**Text shown:**
The median number of hospitalization days over a 3-month follow-up was 5 days (95% CI 5.6 to 7.0) vs 4 days (95% CI 4.4 to 6.7) for the control and intervention period, respectively.
Clinical and microbiological cure on day 30 did not differ significantly between both groups (Table 4).
Clinical outcome of febrile urinary tract infection according to PRACTICE risk class; control and intervention groups combined
PRACTICE score (points) | Low risk | Intermediate risk | High risk | Total | ||||||
|---|---|---|---|---|---|---|---|---|---|---|
Class I-II | Class III | Class IV-V | ||||||||
(<75) | (76–100) | (>100) | ||||||||
Control | Intervention | All | Control | Intervention | All | Control | Intervention | All | ||
No. of patients | 153 | 79 | 232 | 58 | 35 | 93 | 26 | 19 | 45 | 370 |
Clinical outcome | ||||||||||
30-day mortality, % | 0 | 0 | 0 | 3 (5) | 1 (3) | 4 (4) | 3 (11) | 2 (10) | 5 (11) | 9 (2) |
90-day mortality, % | 0 | 0 | 0 | 3 (5) | 3 (9) | 6 (6) | 4 (15) | 2 (10) | 6 (13) | 12 (3) |
ICU admission, % | 3 (2) | 0 | 3 (1) | 2 (3) | 0 | 2 (2) | 3 (11) | 1 (5) | 4 (9) | 9 (2) |
Length of hospital stay | ||||||||||
Median no. of days [IQR] | 4.0 [2] | 3.0 [4] | 4.0 [3] | 6.0 [4] | 4.0 [4] | 5.0 [4] | 6.5 [4] | 6.0 [6] | 6.0 [4] | 5.0 [3] |
Safety
In the control period, 18 patients were treated at home (1 high risk and 17 low risk patients), of which 1 low risk patient was admitted 5 days after start of home treatment because of flank pain shown to be due to renal vein thrombosis.
Of the 37 patients in the intervention group who received initial home-based treatment (29 low risk, 6 intermediate risk and 2 high risk patients), 10 patients (27%) had a secondary hospital admission. These 10 patients (7 females; median age 61, range 18–85 years) had a low or intermediate risk for adverse events according to the PRACTICE-score (6 low, 4 intermediate), and were treated with oral ciprofloxacin (n = 9) or amoxicillin-clavulanic-acid (n = 1). Four out of 10 patients consulted the ED for re-evaluation on their own initiative because of worsening of symptoms such as fever or nausea. Six patients (60%) were contacted by phone by the treating physician to return to the hospital because of positive results of blood cultures, which grew Escherichia coli (n = 2, both ciprofloxacin sensitive), Salmonella paratyphi (n = 1), Staphylococcus aureus (n = 1) and Streptococcus Lancefield group A (n = 1) and G (n = 1). Median hospital stay was 2 days (range 1–14 days). In none of these secondary admissions intensive care treatment was required, and no complications were noted.
The first interim analysis, that took place after inclusion of 133 patients in the intervention group, showed an absolute risk difference in secondary hospital admission rate between intervention and control cohort of 23% (10/35 (29%) subjects in the intervention cohort, vs 1/17 (6%) in the control group). Because the difference in secondary admission rate exceeded the predefined stopping criterion of 20%, the DSMB advised to stop the trial.

**Tasks:**
A: Answer each question from the urinary tract infection text.
(i) How many patients were treated at home in the control period?
(ii) What predefined stopping criterion did the difference in secondary admission rate exceed?
(iii) What total number of patients appears in the "No. of patients" row of the table?
B: Rename "interim analysis" as "interim review" in the urinary tract infection text and write out the passage starting with "The first interim" and going on through "stop the trial.".
Work only from the urinary tract infection text above the lines.

**Material shown:**
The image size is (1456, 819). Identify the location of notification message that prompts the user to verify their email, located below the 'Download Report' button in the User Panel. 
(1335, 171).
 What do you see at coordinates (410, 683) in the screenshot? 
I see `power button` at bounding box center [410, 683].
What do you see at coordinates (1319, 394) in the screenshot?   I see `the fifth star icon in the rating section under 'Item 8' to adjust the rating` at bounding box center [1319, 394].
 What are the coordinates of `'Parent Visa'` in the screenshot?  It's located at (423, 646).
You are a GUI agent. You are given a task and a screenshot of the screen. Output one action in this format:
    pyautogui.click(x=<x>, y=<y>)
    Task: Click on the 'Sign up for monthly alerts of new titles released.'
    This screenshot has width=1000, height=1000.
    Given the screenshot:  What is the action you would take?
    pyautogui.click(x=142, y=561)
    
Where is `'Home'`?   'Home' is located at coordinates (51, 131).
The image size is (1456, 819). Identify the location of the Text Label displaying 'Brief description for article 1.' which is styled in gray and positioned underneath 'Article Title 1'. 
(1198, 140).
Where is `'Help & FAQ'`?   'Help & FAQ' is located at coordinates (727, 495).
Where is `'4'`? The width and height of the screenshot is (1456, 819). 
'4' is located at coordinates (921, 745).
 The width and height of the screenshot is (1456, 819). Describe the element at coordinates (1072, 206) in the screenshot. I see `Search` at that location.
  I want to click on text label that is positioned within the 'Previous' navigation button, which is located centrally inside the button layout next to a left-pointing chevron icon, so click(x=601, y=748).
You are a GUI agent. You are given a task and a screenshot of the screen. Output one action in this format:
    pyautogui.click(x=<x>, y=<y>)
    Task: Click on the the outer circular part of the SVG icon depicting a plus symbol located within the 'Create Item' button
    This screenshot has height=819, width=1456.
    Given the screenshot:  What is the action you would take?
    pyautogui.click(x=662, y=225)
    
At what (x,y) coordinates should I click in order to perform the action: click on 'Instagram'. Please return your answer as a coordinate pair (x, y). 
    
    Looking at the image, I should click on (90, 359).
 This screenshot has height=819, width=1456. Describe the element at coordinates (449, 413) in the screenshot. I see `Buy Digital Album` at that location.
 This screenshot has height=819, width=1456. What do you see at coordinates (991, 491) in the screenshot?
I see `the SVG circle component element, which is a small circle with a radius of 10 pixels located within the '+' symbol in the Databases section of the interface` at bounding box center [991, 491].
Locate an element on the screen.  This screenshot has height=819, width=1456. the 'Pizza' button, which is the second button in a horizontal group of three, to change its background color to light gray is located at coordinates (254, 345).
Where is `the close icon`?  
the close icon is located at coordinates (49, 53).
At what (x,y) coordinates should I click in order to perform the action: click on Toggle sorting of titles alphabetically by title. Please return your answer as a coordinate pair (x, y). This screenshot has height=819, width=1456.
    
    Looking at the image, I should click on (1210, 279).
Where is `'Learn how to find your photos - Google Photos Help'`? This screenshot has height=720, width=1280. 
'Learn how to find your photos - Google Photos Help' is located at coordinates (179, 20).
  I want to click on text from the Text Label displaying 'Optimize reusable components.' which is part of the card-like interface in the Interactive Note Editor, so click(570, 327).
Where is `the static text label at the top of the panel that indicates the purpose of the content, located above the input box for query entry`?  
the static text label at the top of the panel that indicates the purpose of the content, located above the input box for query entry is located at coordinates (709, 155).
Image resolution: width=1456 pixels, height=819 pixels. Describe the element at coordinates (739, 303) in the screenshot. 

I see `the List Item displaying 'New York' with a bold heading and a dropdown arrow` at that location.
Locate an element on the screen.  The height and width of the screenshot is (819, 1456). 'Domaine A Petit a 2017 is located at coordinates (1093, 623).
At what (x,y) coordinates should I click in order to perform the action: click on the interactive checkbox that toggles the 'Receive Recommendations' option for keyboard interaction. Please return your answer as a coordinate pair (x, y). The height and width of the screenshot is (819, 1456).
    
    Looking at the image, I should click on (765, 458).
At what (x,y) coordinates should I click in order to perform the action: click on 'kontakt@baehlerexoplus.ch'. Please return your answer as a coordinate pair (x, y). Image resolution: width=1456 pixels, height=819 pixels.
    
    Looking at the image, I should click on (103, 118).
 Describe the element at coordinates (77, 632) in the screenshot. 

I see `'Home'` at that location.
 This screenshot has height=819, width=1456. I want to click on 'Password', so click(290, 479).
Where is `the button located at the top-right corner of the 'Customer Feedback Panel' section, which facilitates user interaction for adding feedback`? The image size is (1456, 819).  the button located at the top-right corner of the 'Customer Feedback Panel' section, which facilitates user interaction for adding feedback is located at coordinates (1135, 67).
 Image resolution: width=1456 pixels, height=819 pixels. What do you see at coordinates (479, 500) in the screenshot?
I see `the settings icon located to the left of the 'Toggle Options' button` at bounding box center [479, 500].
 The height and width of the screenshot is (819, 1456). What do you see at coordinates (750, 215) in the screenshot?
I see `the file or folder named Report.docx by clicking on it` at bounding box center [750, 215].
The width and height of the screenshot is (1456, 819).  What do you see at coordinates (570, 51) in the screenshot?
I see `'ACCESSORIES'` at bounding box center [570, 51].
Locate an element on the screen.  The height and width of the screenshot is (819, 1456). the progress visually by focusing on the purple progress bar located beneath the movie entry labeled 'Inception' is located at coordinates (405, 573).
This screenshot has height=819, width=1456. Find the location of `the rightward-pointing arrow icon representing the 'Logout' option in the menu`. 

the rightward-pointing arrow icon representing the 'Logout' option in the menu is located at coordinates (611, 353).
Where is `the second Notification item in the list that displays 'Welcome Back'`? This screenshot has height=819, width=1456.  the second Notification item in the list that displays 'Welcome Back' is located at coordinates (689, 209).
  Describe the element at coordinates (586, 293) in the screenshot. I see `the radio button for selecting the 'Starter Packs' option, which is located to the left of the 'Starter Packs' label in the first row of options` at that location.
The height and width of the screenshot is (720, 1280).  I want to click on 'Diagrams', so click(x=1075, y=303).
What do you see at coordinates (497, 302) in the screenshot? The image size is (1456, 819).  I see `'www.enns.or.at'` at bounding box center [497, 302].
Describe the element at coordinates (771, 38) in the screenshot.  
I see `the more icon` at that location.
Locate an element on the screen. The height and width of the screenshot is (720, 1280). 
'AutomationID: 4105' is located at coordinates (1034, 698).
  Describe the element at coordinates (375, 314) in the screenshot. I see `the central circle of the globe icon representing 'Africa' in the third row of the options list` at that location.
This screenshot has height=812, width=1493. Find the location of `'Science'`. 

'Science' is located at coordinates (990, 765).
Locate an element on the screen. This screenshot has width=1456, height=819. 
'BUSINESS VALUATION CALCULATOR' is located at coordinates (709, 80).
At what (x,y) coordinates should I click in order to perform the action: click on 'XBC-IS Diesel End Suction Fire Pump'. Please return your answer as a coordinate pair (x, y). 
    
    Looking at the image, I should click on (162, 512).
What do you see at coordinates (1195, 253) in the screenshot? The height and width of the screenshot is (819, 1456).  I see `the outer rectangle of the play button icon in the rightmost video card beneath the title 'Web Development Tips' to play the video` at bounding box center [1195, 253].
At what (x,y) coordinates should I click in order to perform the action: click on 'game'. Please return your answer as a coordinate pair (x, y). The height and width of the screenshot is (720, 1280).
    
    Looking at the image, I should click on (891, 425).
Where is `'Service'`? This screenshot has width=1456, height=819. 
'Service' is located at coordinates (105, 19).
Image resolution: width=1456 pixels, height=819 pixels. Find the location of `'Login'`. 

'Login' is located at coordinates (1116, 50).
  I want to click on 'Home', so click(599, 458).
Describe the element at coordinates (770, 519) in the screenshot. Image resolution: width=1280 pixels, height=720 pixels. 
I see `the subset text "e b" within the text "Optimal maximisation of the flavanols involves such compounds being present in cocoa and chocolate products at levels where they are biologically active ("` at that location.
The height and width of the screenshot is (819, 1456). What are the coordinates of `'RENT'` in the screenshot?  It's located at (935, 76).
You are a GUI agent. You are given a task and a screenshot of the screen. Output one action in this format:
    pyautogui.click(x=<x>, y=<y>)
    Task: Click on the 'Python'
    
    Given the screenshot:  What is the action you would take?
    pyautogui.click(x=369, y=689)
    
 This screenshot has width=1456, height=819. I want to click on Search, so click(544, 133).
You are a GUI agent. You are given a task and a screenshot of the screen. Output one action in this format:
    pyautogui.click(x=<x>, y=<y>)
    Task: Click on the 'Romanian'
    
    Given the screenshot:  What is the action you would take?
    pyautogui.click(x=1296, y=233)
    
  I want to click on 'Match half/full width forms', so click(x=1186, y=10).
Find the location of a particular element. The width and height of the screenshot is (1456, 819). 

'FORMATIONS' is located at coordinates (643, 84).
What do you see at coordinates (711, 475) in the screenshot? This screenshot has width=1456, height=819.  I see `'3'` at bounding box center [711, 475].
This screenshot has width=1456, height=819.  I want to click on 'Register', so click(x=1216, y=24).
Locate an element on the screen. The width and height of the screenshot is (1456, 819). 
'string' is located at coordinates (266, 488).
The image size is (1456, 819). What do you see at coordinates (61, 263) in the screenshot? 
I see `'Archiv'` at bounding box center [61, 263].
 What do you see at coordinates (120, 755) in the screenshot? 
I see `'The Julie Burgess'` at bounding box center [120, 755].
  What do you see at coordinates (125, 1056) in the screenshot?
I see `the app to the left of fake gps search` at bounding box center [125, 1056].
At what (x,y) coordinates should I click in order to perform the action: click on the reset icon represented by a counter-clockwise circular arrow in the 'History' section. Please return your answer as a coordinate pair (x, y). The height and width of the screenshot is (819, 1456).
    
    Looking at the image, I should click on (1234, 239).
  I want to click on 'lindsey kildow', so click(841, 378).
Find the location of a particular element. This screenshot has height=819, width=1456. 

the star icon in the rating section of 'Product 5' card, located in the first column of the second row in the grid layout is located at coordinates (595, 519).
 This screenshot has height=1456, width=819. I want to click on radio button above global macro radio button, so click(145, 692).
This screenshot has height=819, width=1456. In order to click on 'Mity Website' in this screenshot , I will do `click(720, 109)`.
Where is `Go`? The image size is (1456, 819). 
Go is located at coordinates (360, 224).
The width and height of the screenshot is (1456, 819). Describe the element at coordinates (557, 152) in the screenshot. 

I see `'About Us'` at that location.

**Solved problems:**
A:
(i) 18
(ii) 20%
(iii) 370

B:
The first interim review, that took place after inclusion of 133 patients in the intervention group, showed an absolute risk difference in secondary hospital admission rate between intervention and control cohort of 23% (10/35 (29%) subjects in the intervention cohort, vs 1/17 (6%) in the control group). Because the difference in secondary admission rate exceeded the predefined stopping criterion of 20%, the DSMB advised to stop the trial.